## [Exercise description]
Every record needs to come back as written, except for the pictures.

## [Records supplied]
▬▬▬
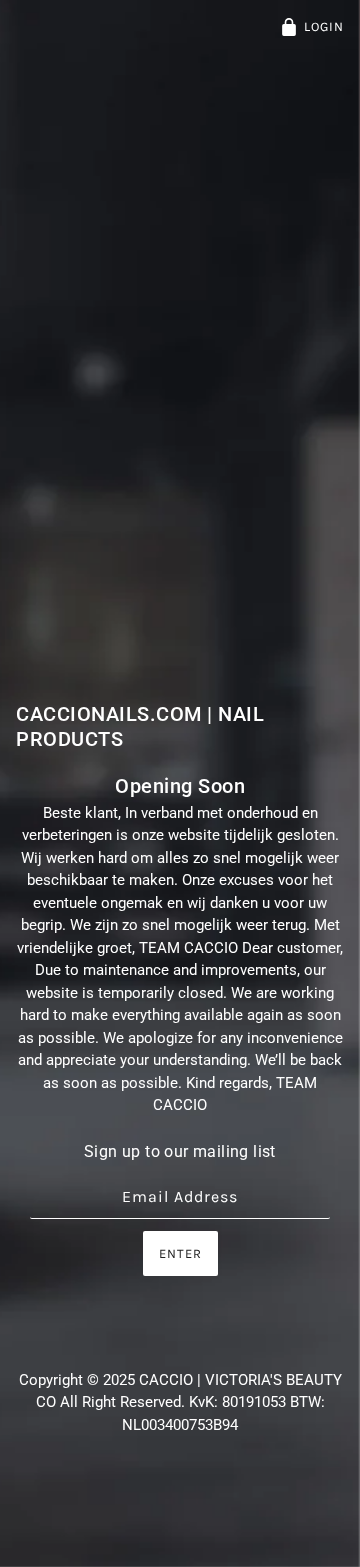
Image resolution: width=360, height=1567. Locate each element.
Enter (180, 1253)
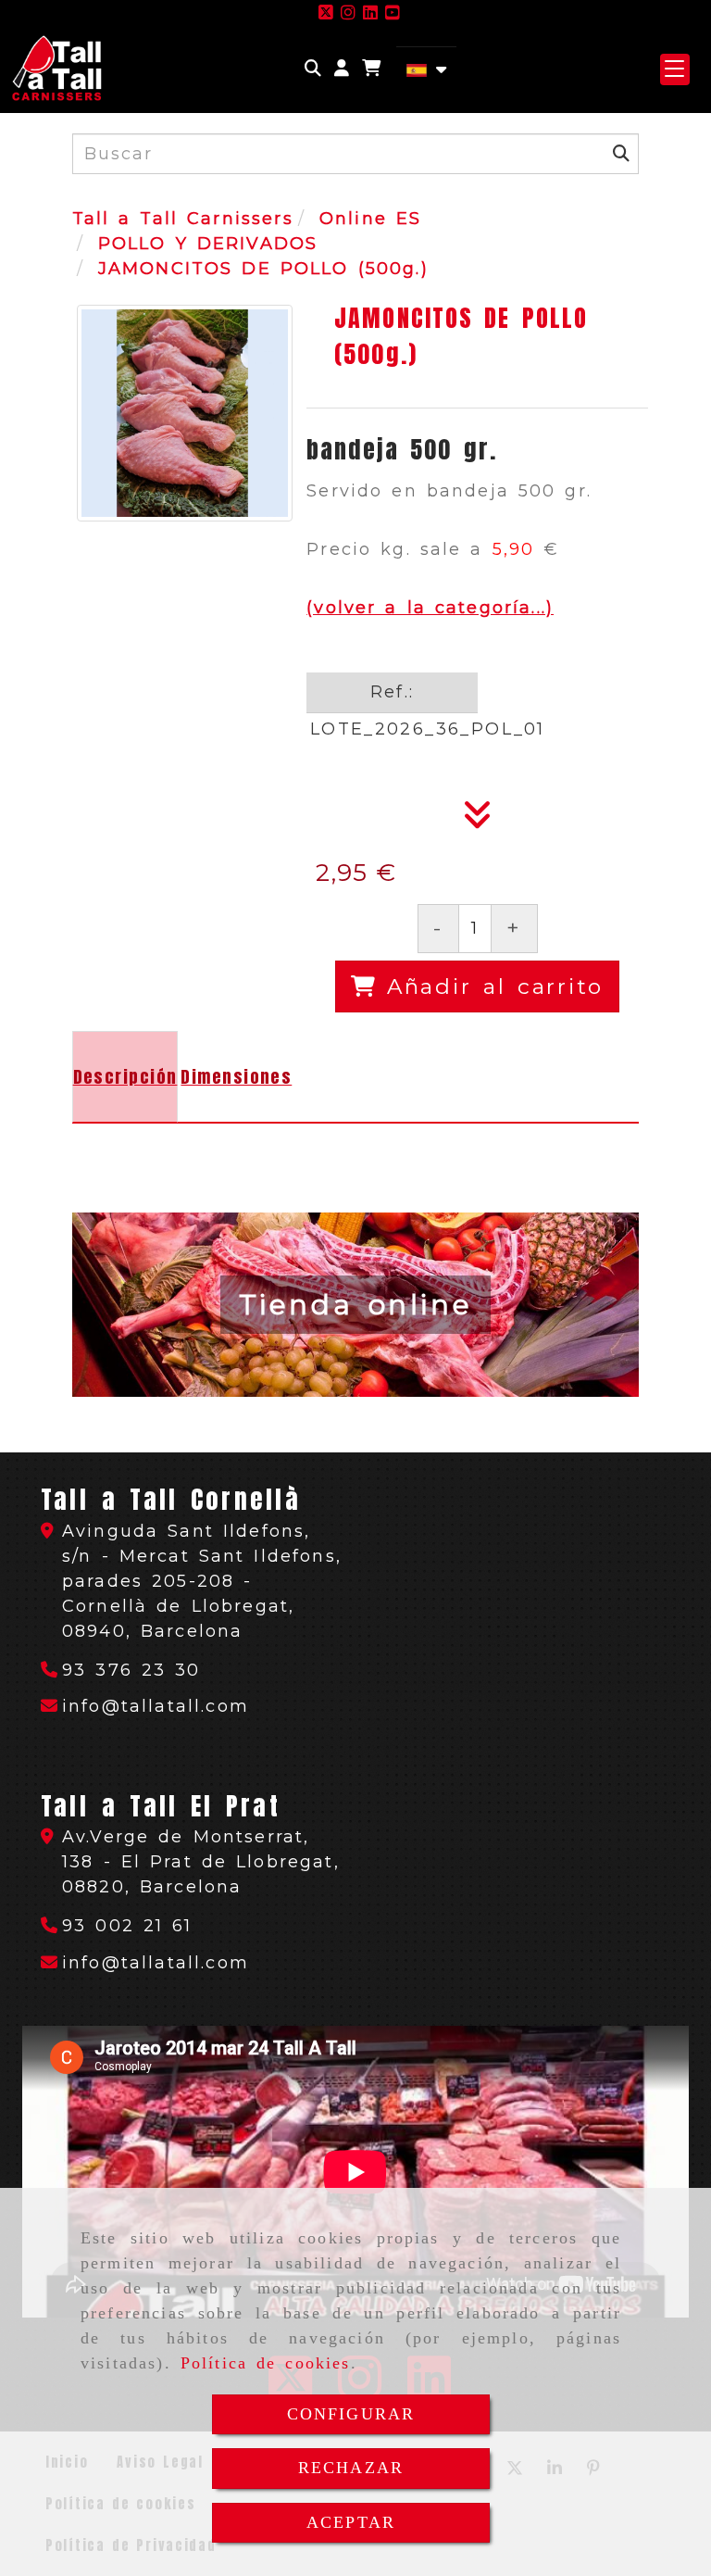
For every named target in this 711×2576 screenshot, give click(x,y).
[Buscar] (313, 69)
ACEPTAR (350, 2522)
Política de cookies (266, 2363)
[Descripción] (478, 820)
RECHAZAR (351, 2467)
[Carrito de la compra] (371, 69)
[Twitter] (325, 13)
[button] (342, 69)
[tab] (125, 1077)
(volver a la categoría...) (430, 607)
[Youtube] (392, 13)
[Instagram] (348, 13)
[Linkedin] (370, 13)
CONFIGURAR (351, 2414)
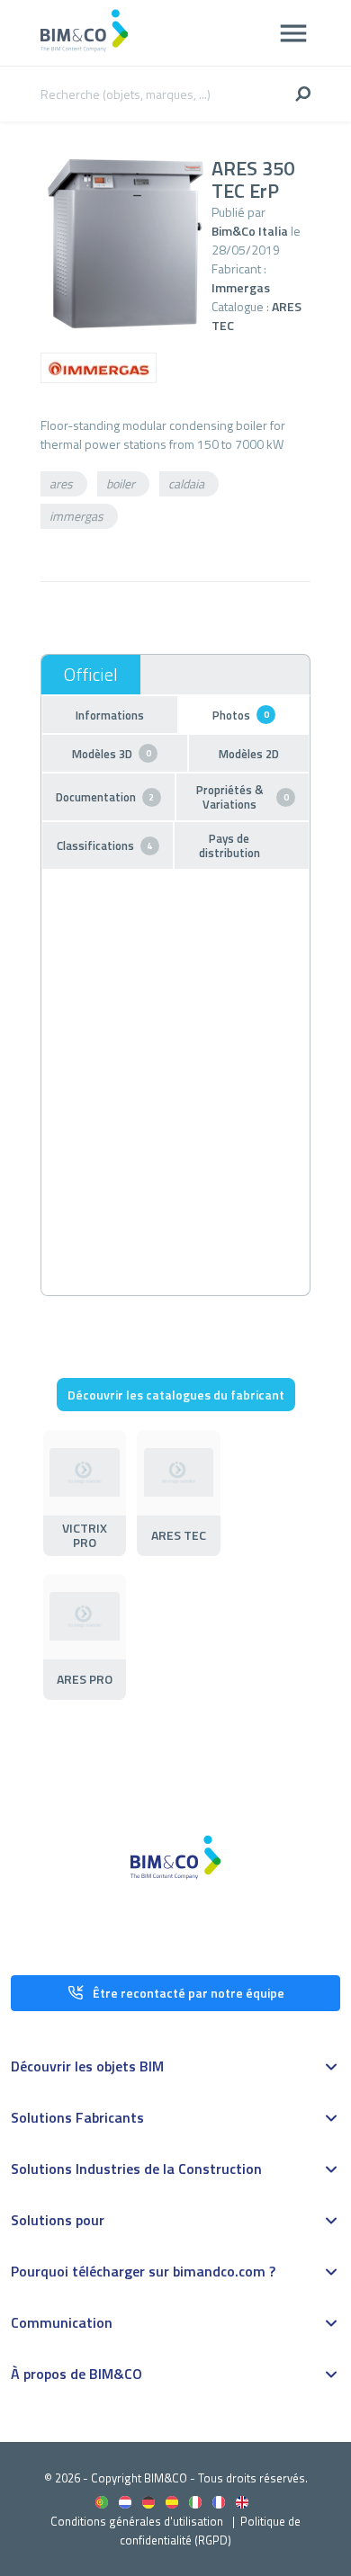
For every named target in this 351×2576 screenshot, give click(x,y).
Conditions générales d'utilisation (136, 2521)
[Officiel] (90, 674)
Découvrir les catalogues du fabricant (176, 1394)
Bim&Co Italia (250, 230)
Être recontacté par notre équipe (188, 1992)
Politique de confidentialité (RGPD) (210, 2530)
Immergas (241, 287)
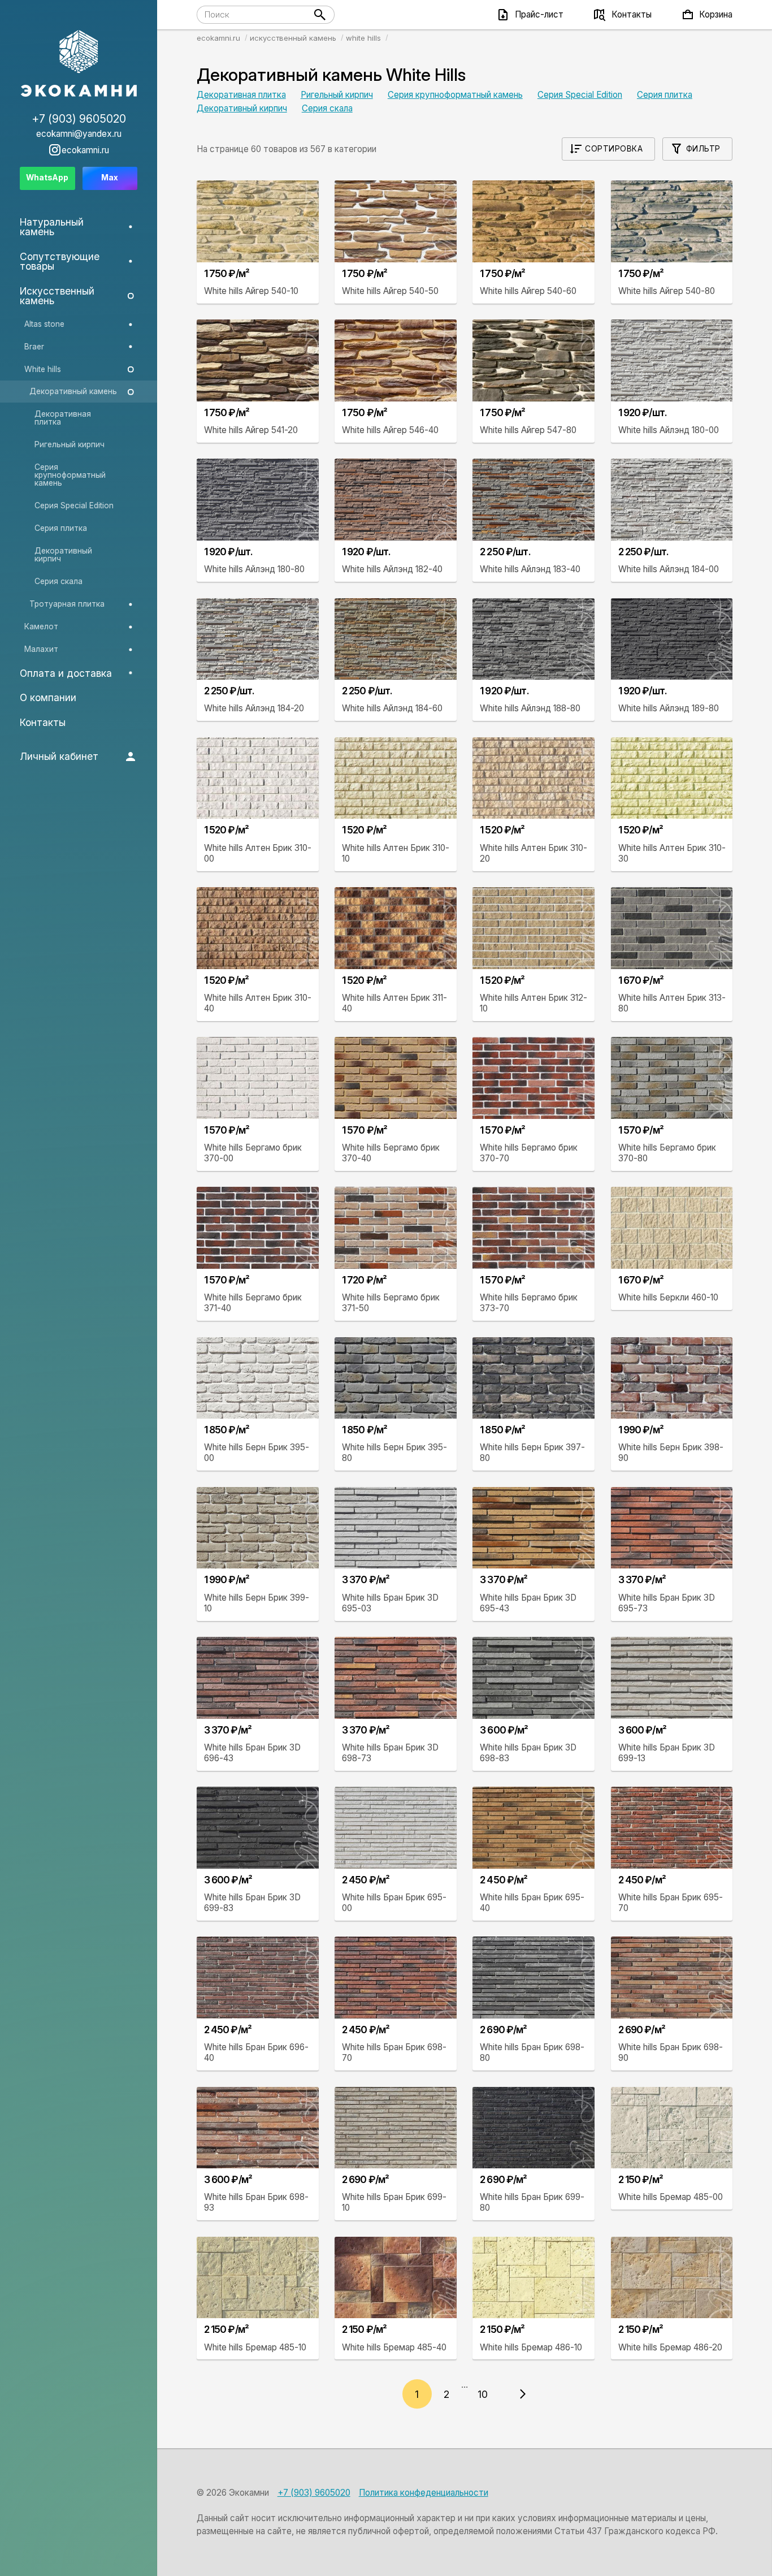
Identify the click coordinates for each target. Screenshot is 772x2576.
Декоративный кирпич (242, 108)
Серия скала (327, 108)
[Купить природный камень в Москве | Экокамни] (79, 64)
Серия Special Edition (579, 94)
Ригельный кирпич (337, 94)
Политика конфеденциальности (423, 2492)
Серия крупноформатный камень (455, 94)
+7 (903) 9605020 (313, 2492)
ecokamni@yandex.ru (79, 133)
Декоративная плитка (241, 94)
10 (483, 2394)
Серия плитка (664, 94)
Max (109, 177)
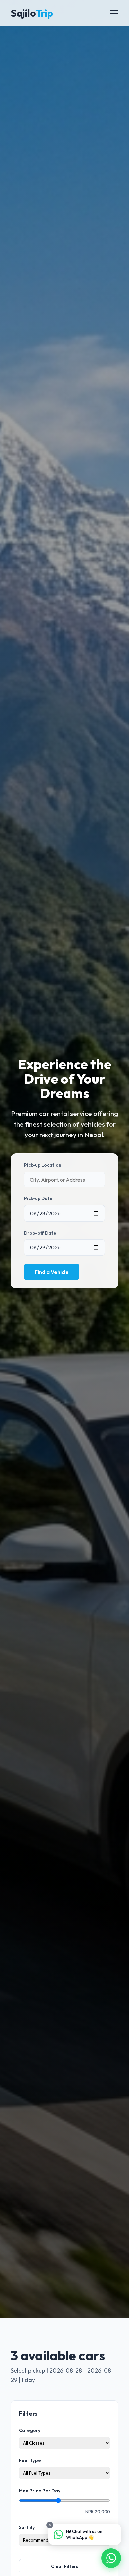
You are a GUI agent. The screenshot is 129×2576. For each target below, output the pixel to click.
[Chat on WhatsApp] (111, 2558)
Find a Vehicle (52, 1272)
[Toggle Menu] (114, 13)
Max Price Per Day (40, 2491)
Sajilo (32, 13)
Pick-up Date (38, 1198)
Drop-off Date (40, 1233)
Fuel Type (30, 2460)
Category (30, 2430)
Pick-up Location (42, 1165)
▬▬▬
## [Your solution]
Image resolution: width=360, height=1567. Locate each element.
Enter (180, 1253)
For every named target in this 711×2576 screenshot, give click(x,y).
[Buscar] (313, 69)
ACEPTAR (350, 2522)
Política de cookies (266, 2363)
[Descripción] (478, 820)
RECHAZAR (351, 2467)
[Carrito de la compra] (371, 69)
[Twitter] (325, 13)
[button] (342, 69)
[tab] (125, 1077)
(volver a la categoría...) (430, 607)
[Youtube] (392, 13)
[Instagram] (348, 13)
[Linkedin] (370, 13)
CONFIGURAR (351, 2414)
For every named target in this 351×2576 screenshot, give click(x,y).
Conditions générales d'utilisation (136, 2521)
[Officiel] (90, 674)
Découvrir les catalogues du fabricant (176, 1394)
Bim&Co Italia (250, 230)
Être recontacté par notre équipe (188, 1992)
Politique de confidentialité (RGPD) (210, 2530)
Immergas (241, 287)
Identify the click coordinates for each target. Screenshot is 772x2576.
Декоративный кирпич (242, 108)
Серия скала (327, 108)
[Купить природный камень в Москве | Экокамни] (79, 64)
Серия Special Edition (579, 94)
Ригельный кирпич (337, 94)
Политика конфеденциальности (423, 2492)
Серия крупноформатный камень (455, 94)
+7 (903) 9605020 (313, 2492)
ecokamni@yandex.ru (79, 133)
Декоративная плитка (241, 94)
10 (483, 2394)
Серия плитка (664, 94)
Max (109, 177)
You are a GUI agent. The screenshot is 129×2576. For each target below, output the pixel to click.
[Chat on WhatsApp] (111, 2558)
Find a Vehicle (52, 1272)
[Toggle Menu] (114, 13)
Max Price Per Day (40, 2491)
Sajilo (32, 13)
Pick-up Date (38, 1198)
Drop-off Date (40, 1233)
Fuel Type (30, 2460)
Category (30, 2430)
Pick-up Location (42, 1165)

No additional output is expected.